3. It leaves FWHM essentially unchanged (metal-limited).
4. It simplifies fabrication and surface chemistry by using the same GO thickness for the entire metal set.
Although certain systems admit slightly lower attenuation at other Lᵢ (e.g., Sys1 at L3 and Sys2 and Sys4 at L1), those points coincide with very small Δθ or with ultrathin films that are less forgiving during processing.
3.5 Glucose at different concentrations and the related refractive index
Supplementary Table S7 compiles the layer set-points after thickness optimization. The prism and ordering remain fixed (SF6/metal/Si3N4/GO/analyte), whereas the metal film is metal-specific: Sys1 (Ag, 50 nm), Sys2 (Au, 50 nm), Sys3 (Cu, 55 nm), and Sys4 (Al, 40 nm). The spacer and functional layer are unified at Si3N4 = 15 nm and GO = 5.10 nm. This combination reflects the trade-offs extracted from Figures 2–4: the chosen metal thickness suppresses residual reflectance while keeping Δθ and FWHM within practical ranges; the 15 nm Si3N4 layer strengthens phase matching and field overlap into UGLU with only modest linewidth penalties; and a 5.10-nm GO film avoids the Δθ minimum encountered near ∼7.65 nm yet maintains very low attenuation. Using a common Si3N4/GO pair also standardizes fabrication and isolates the metal dependence in the subsequent concentration sweeps.

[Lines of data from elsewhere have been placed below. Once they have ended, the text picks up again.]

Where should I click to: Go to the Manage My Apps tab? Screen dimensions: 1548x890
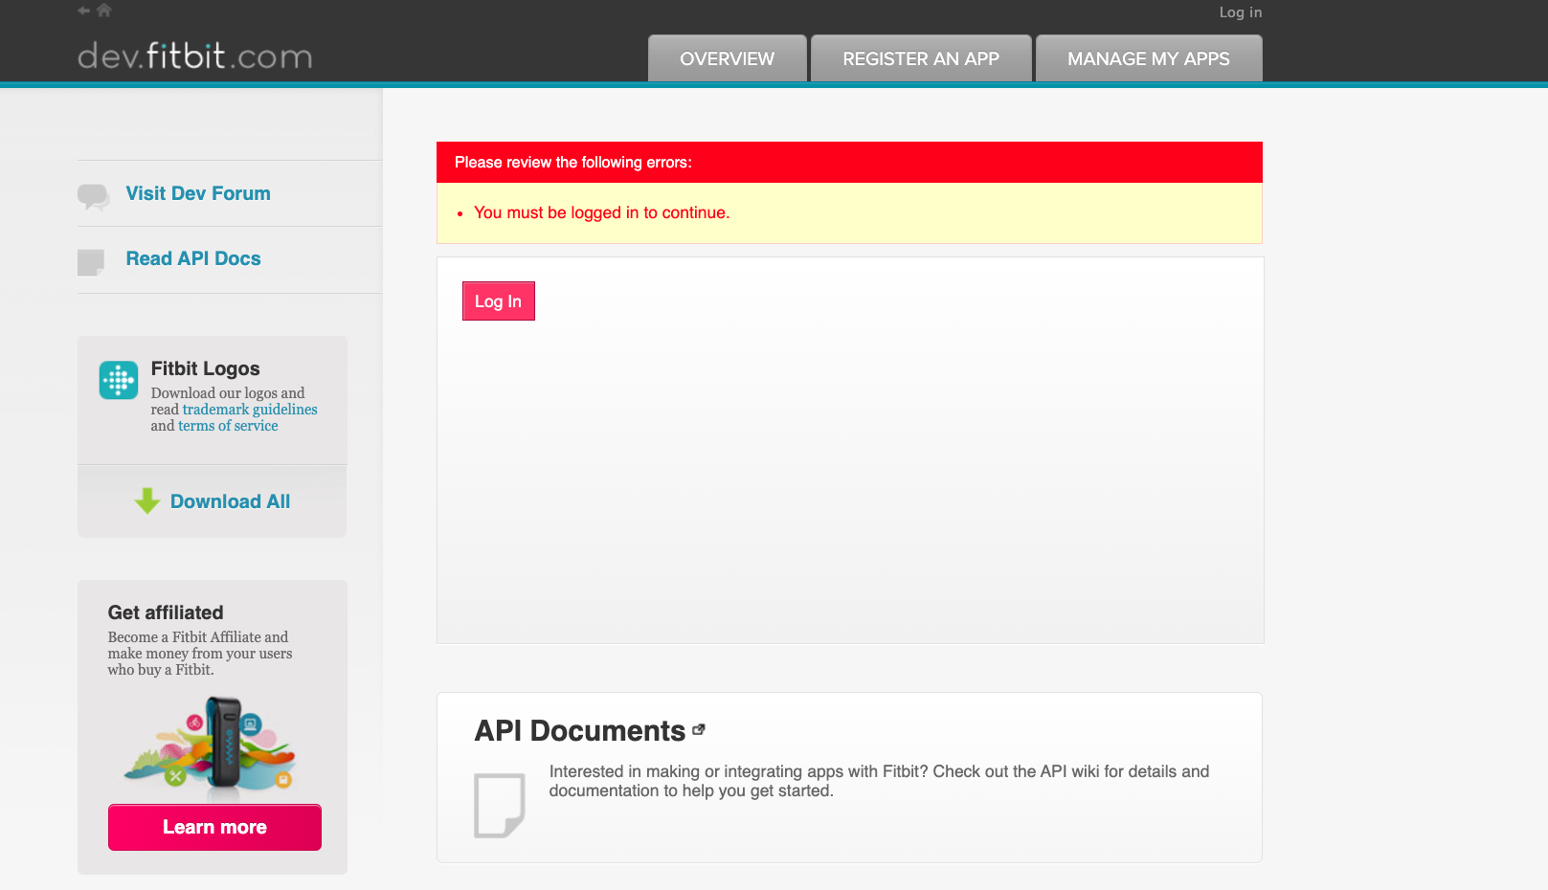point(1148,59)
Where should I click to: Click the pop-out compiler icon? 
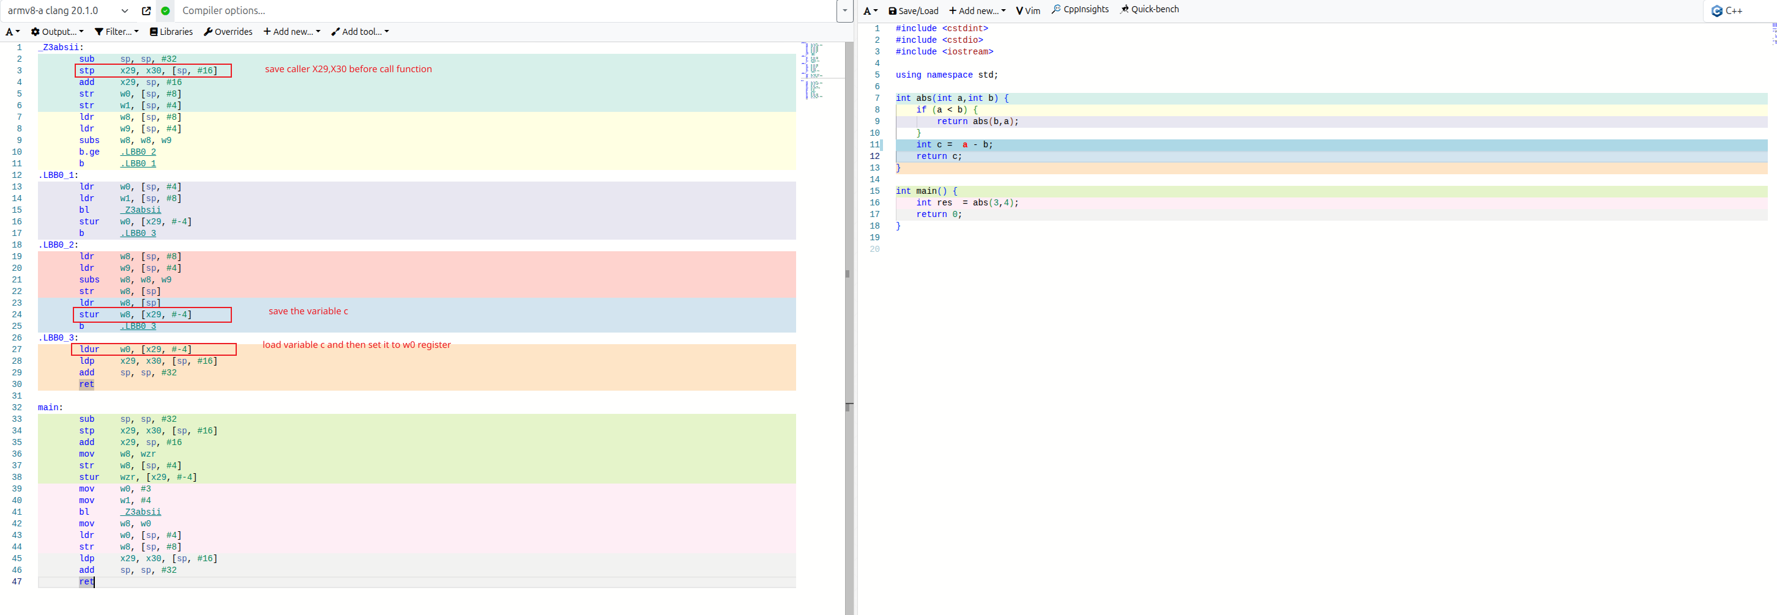pyautogui.click(x=146, y=11)
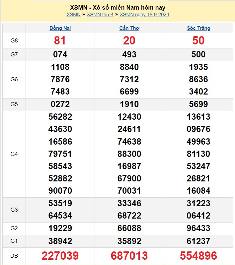Click the G8 result 50

pos(198,41)
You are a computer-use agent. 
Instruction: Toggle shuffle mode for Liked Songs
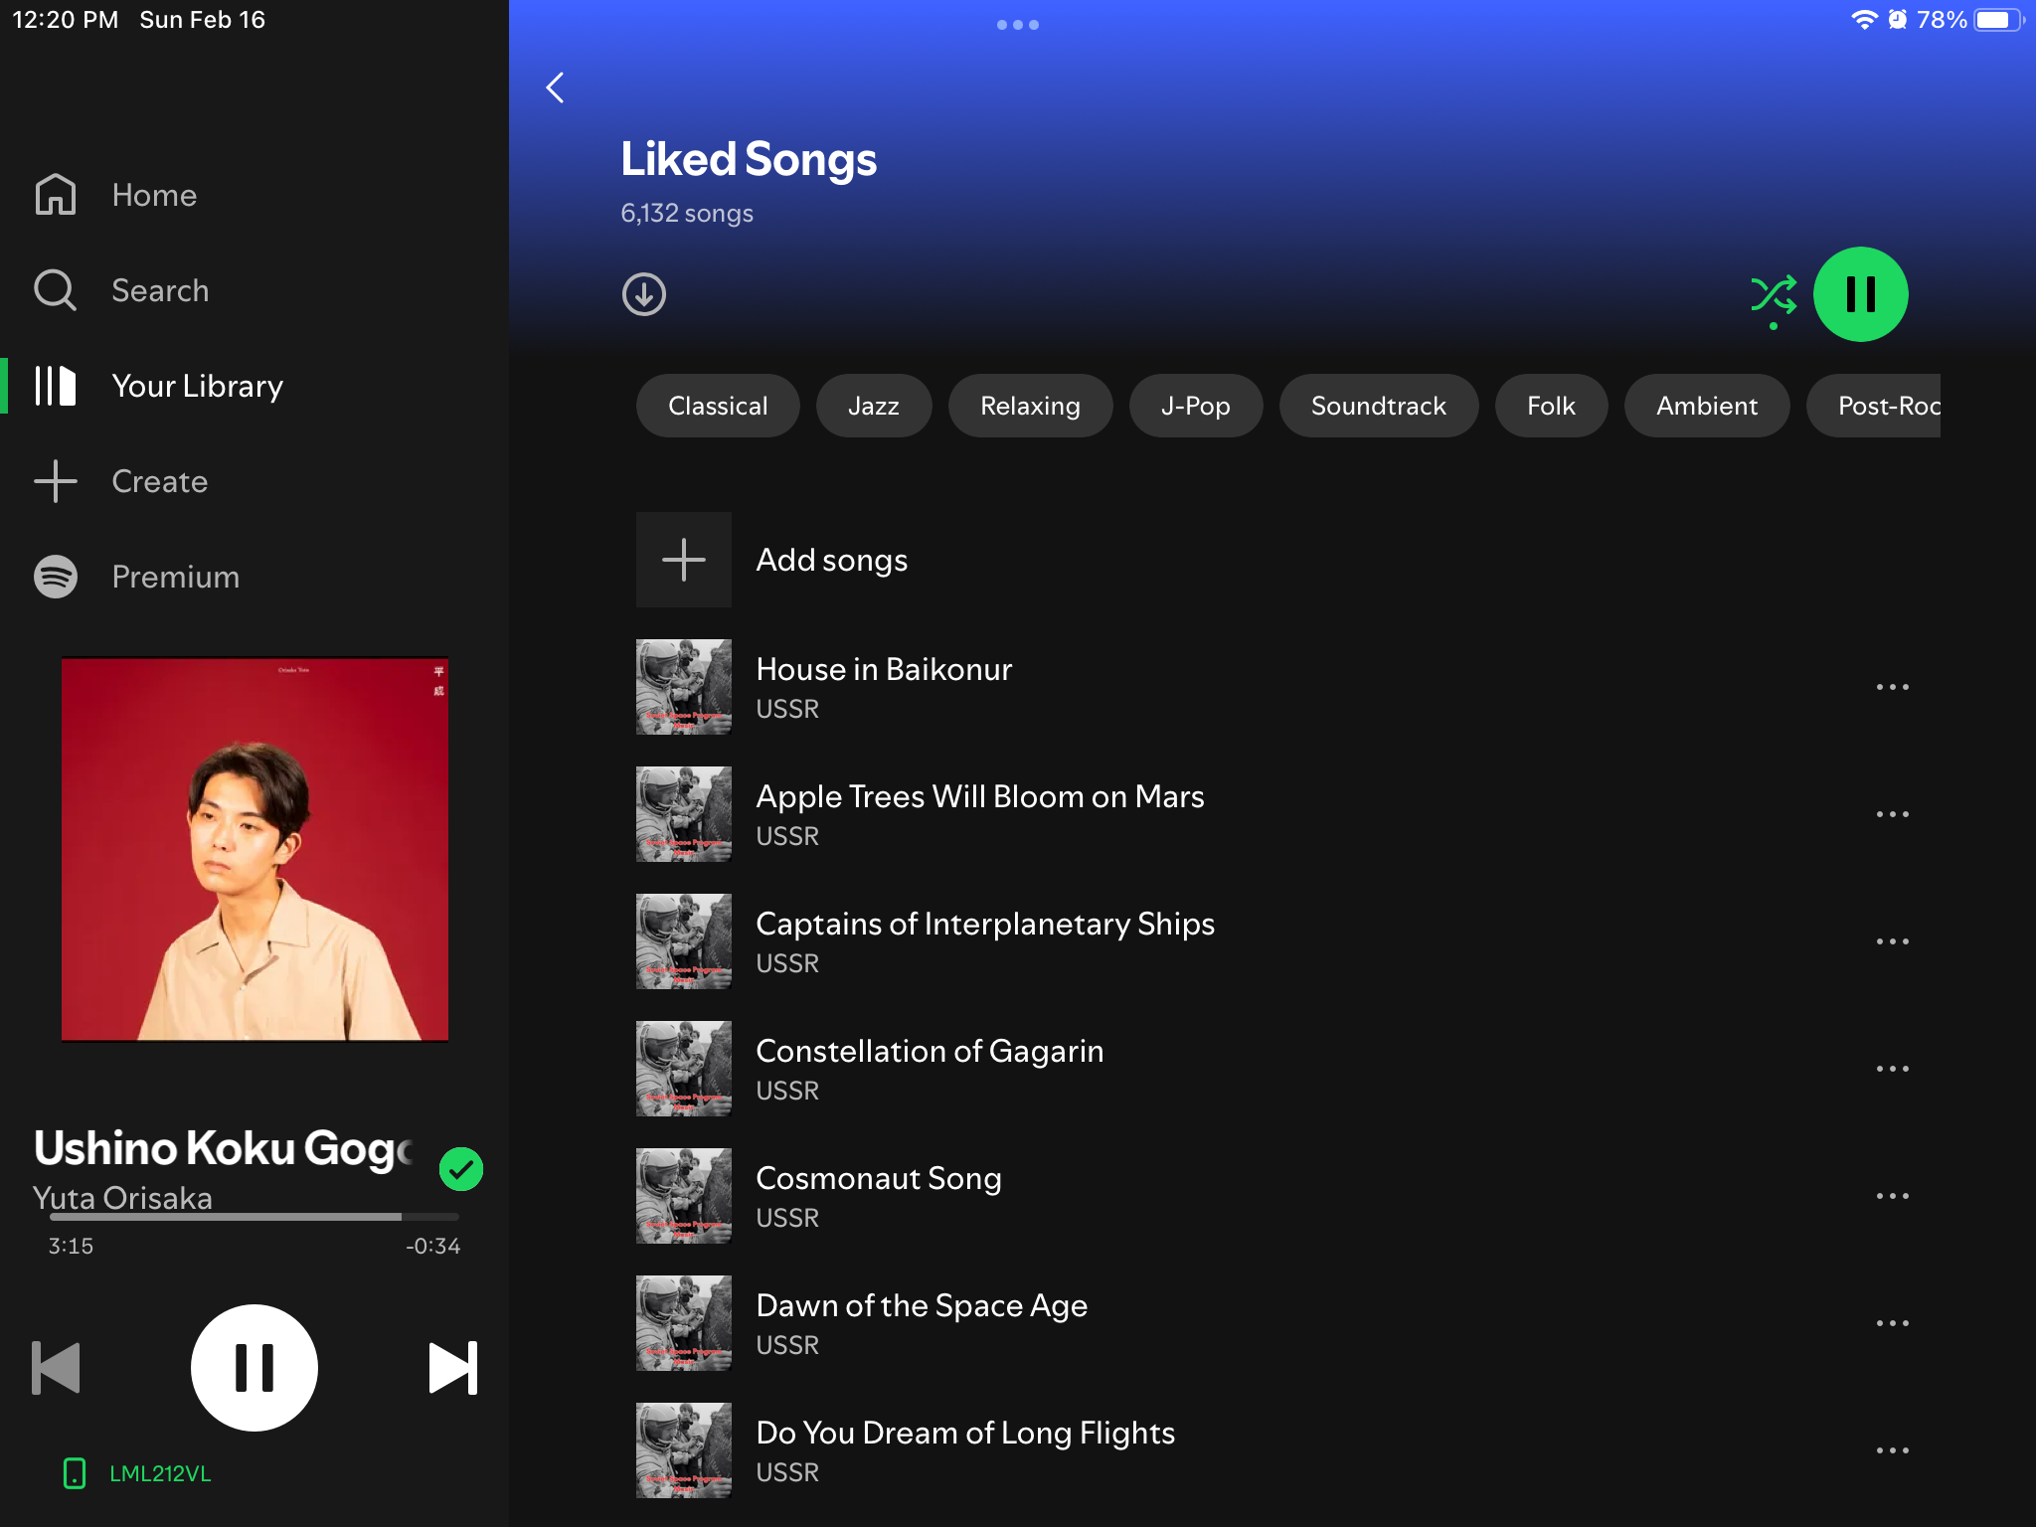pos(1774,294)
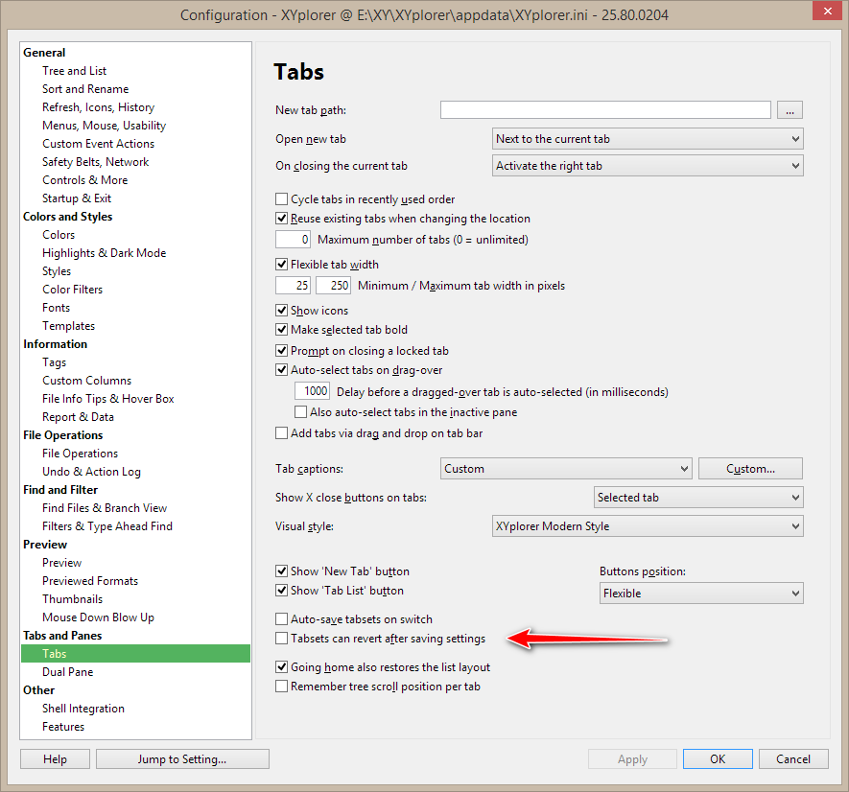
Task: Click the Custom... button
Action: pos(750,469)
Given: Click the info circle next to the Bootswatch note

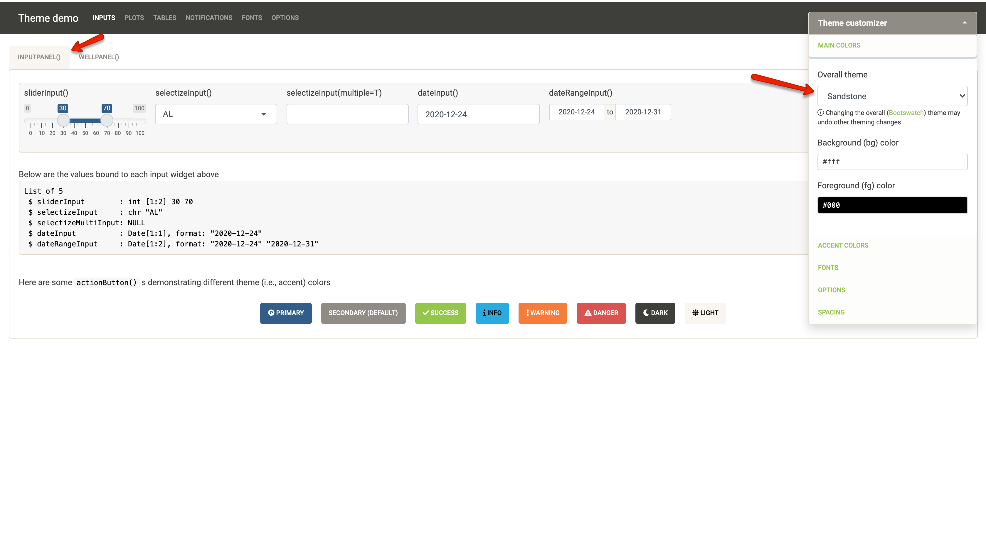Looking at the screenshot, I should point(821,113).
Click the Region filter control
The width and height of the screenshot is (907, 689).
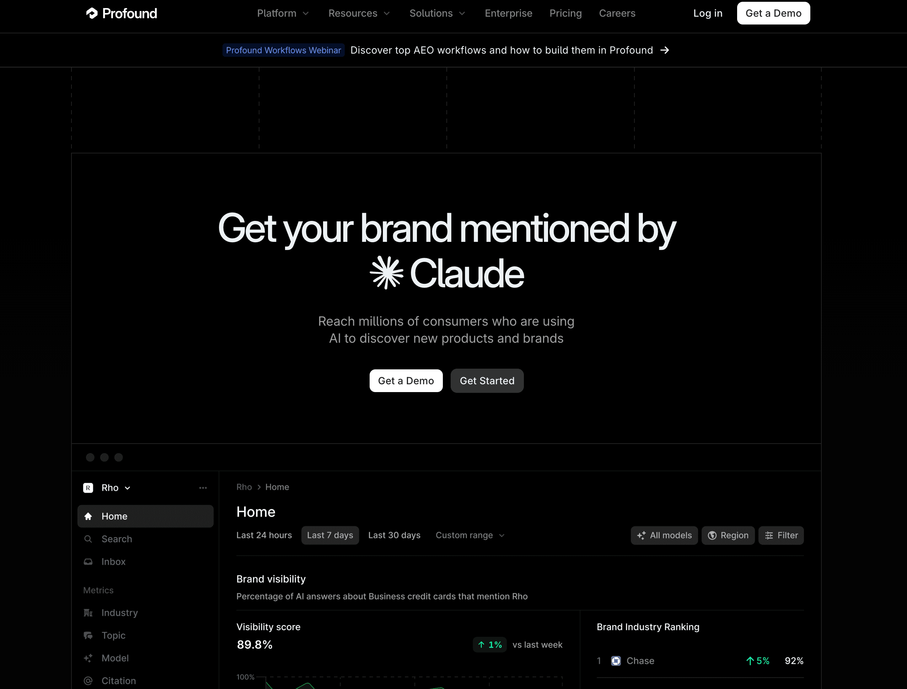tap(728, 535)
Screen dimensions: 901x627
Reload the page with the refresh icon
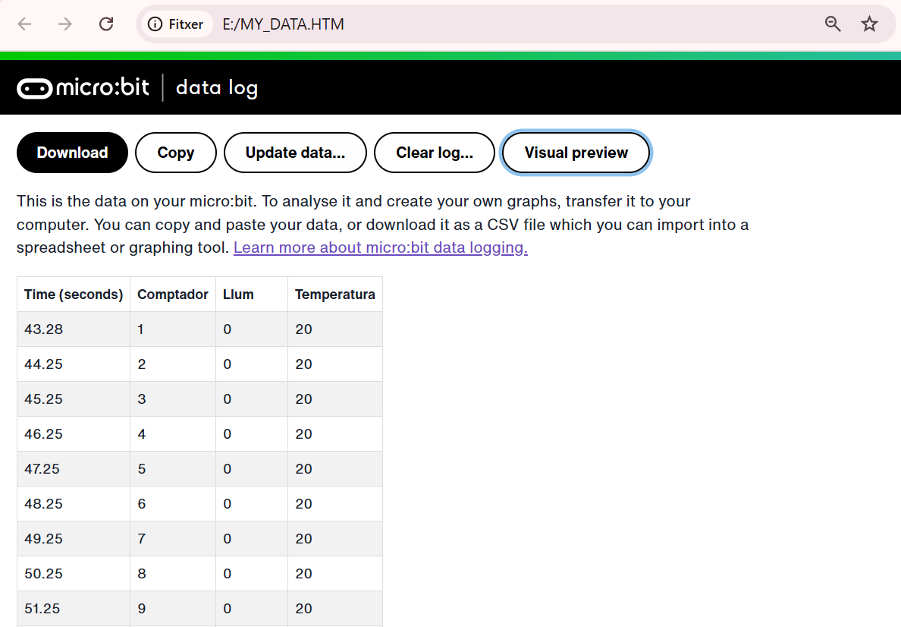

Supplementary Table S8 lists the UGLU refractive indices used as inputs for sensing simulations at 633 nm: n = 1.335, 1.336, 1.337, 1.338, 1.341, 1.347 for 0–0.015, 0.625, 1.25, 2.5, 5.0, and 10.0 g dL-1, respectively (Mudgal et al., 2020; Shoshi et al., 2025; Rahman, 2025; El-Assar et al., 2022; Houari et al., 2024; Raghuwanshi and Pandey, 2022). In particular, Supplementary Figure S5 shows a quasi-linear RI–RI concentration relation across 0.015 g dL-1–10 g dL-1, with an average slope of approximately 1.2 × 10−3 RIU (g dL-1)−1 and a slight steepening above 2.5 g dL-1. This monotonic ladder provides evenly progressing refractive-index steps for calibration and enables direct mapping of concentration to Δθ in angular interrogation. The near-linearity implies that a single sensitivity factor is a reasonable first approximation across the range, whereas the mild curvature at the upper end motivates reporting sensitivity locally (low vs. high UGLU) when comparing Sys1–Sys4.
3.6 UGLU sensing
As stated, with the optimized layers fixed (Sys1: Ag 50 nm; Sys2: Au 50 nm; Sys3: Cu 55 nm; Sys4: Al 40 nm; Si3N4 = 15 nm; GO = 5.10 nm), the spectra in Supplementary Figure S6 translate steadily to higher θ as UGLU increases, and the lineshape tied to each metal remains intact—broad for Au, intermediate for Ag, and narrow for Cu and Al.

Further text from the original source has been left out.